Yes, David. We spend a great deal of time thinking about that through both the strategy work that we do, and the business planning and capital allocation is a critical theme there. We think we've got a pretty good balance, as you can see; we've allocated a fair amount of our capital to our innovations partners on the investment side and increasingly on the insurance side, and that's worked out tremendously well. I suppose you could argue that a greater allocation would have resulted in even better results, but given the illiquid and private nature of these partnerships, we think we've got that allocation about right. While in the insurance portfolio, keep in mind, of course, you're seeing some volatility here from Ukraine, but remember that the flavor of our book tends to be shorter tail in nature. So some catastrophic and idiosyncratic events like Ukraine, but generally not highly exposed to long-term inflation. We're seeing that pickup in the marketplace right now. So the duration of our reserves is about two years, which is tremendously short across the industry. So I just want to remind you that as we think about allocating capital, we generally stay away from the long-term inflationary side of risk. And again, we believe that serves us quite well on the capital side.

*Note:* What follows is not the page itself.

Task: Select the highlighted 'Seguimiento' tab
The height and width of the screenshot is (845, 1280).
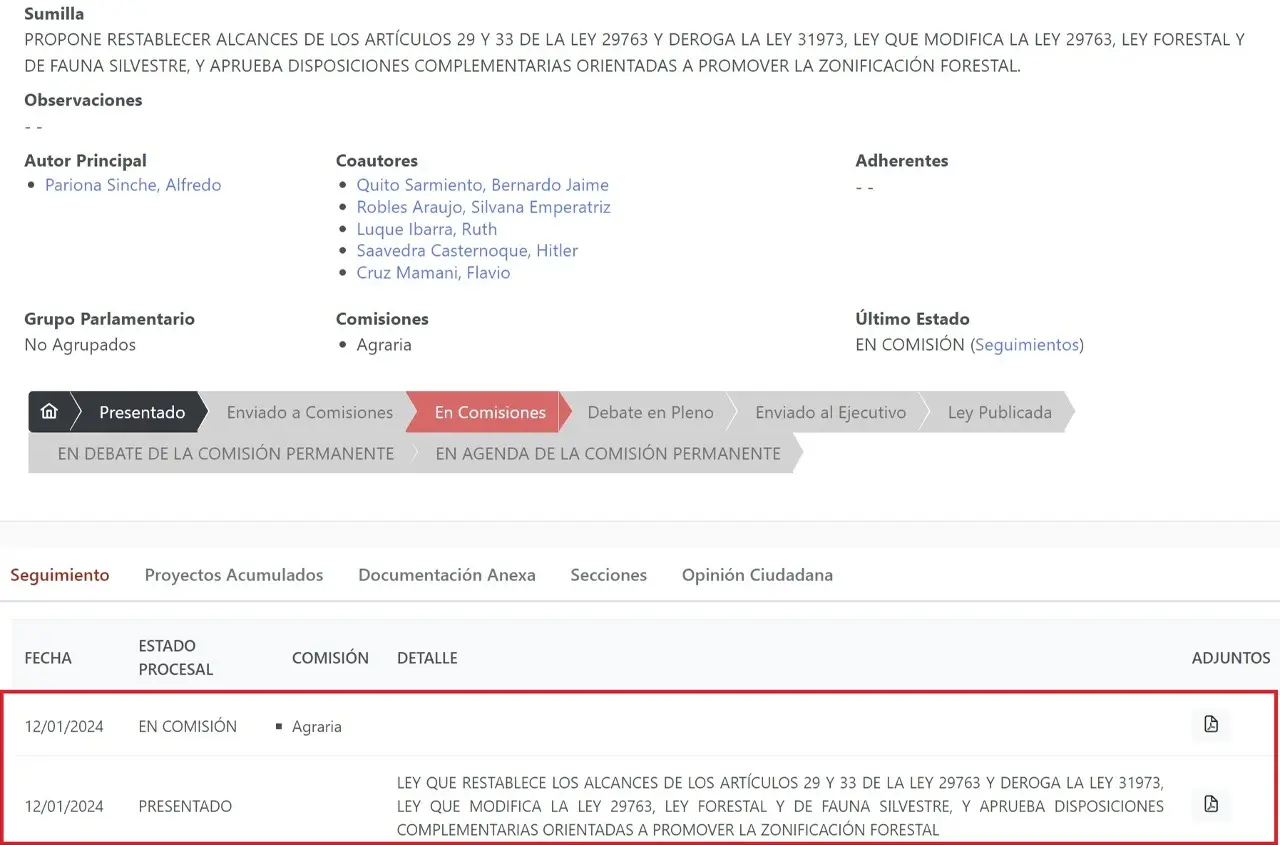Action: coord(60,574)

Unidentified Participant, Analyst

Thank you. Is there any forecast regarding insurance for the quarter ending in March? Can you provide any insights about developments in April and May related to the Ukraine situation or other policies? I understand there may not be a forecast, but I'm focusing on the insurance aspect since we lack information.

Simon Burton, CEO

No, David, we don't publish interim forecasts; the event is ongoing, obviously, you're aware of that. We are monitoring it very carefully. I'd say that we've had no specific data on any emerging losses since March 31; let's call it the fog of war, but that information will steadily make its way to us through our partners, reinsurance partners, and of course, it will be reflected in our financial statements at the earliest opportunity to the extent that the ongoing events present new exposure, but we are monitoring the situation very closely.

Unidentified Participant, Analyst

Okay. And then, switching back to insurtech. Just one more question, it will be my last question for today. But do you expect in 2022 or 2023 one of the more mature ones to exit an IPO?

Simon Burton, CEO

We're not anticipating any concrete plans from our partners at this time. It's always an option, and founders at a certain level of maturity may consider liquidity for themselves and their shareholders. So while it is a possibility, we are not expecting it or counting on it.

Unidentified Participant, Analyst

If one were to occur, how would you all reallocate the $50 million? Would you reshuffle the insurance? Would you pivot into the investment portfolio? That is really my last question.

Simon Burton, CEO

The IPO event is not the only way to achieve some liquidity from our partnership investments; there may be other opportunities through different capital raises as we progress. At every stage, we evaluate our position. Is it still appropriate for our portfolio? How optimistic are we about the partnership's prospects? Generally, we are very optimistic. This consideration occurs at all stages. You inquired about how we might redeploy that capital over time. Again, that will depend on the conditions we observe, such as Solasglas buybacks, insurance opportunities, or other new innovative partnerships, which can change quickly. We make those decisions in real time.

Unidentified Participant, Analyst

Okay. Thank you.

Simon Burton, CEO

Thank you.

Operator, Operator

This concludes our question-and-answer session, which also concludes our conference for today. Should you have any follow-up questions, please direct them to Karin Daly of The Equity Group at 212-836-963 and she will be happy to assist you. We also remind you that a replay of this call and other pertinent information about Greenlight Re is available on our website at www.greenlightre.com. Thank you for attending today's presentation. You may now disconnect.